Is it a refuge? A clubhouse? What is this thing, this man cave? And is it dangerous?
This is what the womenfolk may want to know.
For some men, it’s all too clear: The man cave is sanctuary.
“When we’re married, we have to give up a lot of territory, then when we have kids, we give up more territory,” said Joe Stone, 40, a minister in Thornton, Colo. “We have this tiny area of territory that we’ll defend to the death.”
That’s the cave. It’s often in the basement, but sometimes in the garage among the garden tools. And it’s trendy.
Turn on the television: DIY Network airs “Man Caves,” hosted by Jason Cameron and ex-NFL player Tony (The Goose) Siragusa, while HGTV will launch “Man Land” in June.

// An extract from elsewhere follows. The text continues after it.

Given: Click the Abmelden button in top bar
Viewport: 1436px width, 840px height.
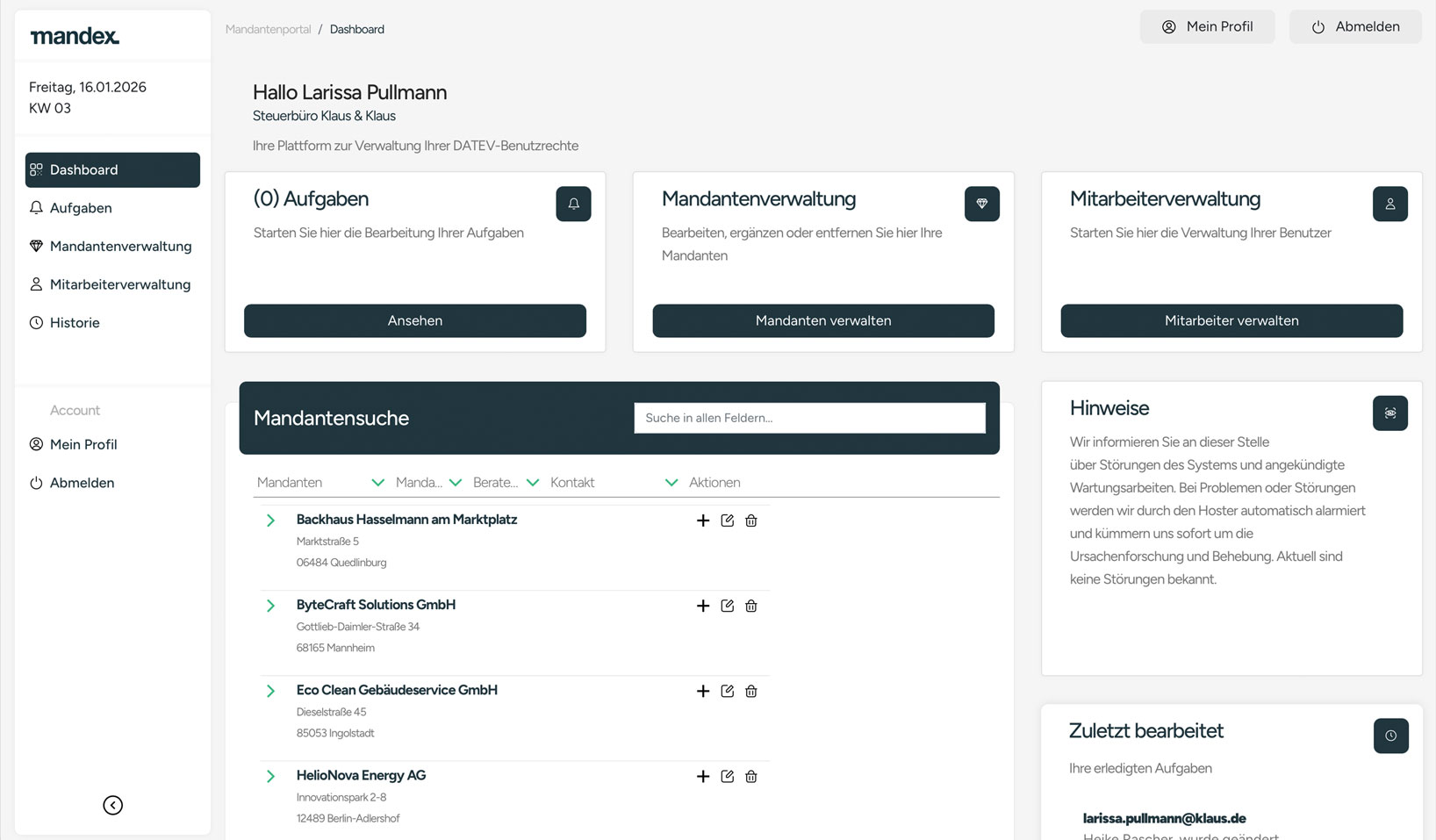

“I have one of those! TV with cable. Refrigerator. Pingpong table. Hockey equipment,” said one man from Columbia, S.C.
“We haven’t had a car in that garage in years.”
“It’s where I go to unwind [to watch movies],” noted another from Anchorage, Alaska. “It’s mostly subterranean; no light gets in or gets out.
“It’s the ‘war room’—we pay our taxes from down there.”
From Overland Park, Kan.: “We built a sports basement a few years ago that is the ultimate ‘man cave,’ especially during football season. It is outfitted with a big screen [TV], full bar, fireplace, pool table, pingpong table, book shelves, Wii, and autographed footballs.
“A buddy of mine has nicknamed it ‘Nirvana.’”
Then there was the young man at the Arvada, Colo. liquor store who said his cave is the Barcalounger in his garage. He doesn’t have a wife, but he does have roommates.
The need for his own domain was the same.
“The man cave is a place where they don’t have any . . . social demands on them,” said Mark L. Held, a clinical psychologist in Greenwood Village, Colo.
The cave is where men are free from relating to people, from the “honey-do” list, from talking about their day with their wives.
It’s neither immature nor pathological, Held said, for a man to need this time alone—killing tanks on Wii or watching a ball game—and it can serve a marriage well.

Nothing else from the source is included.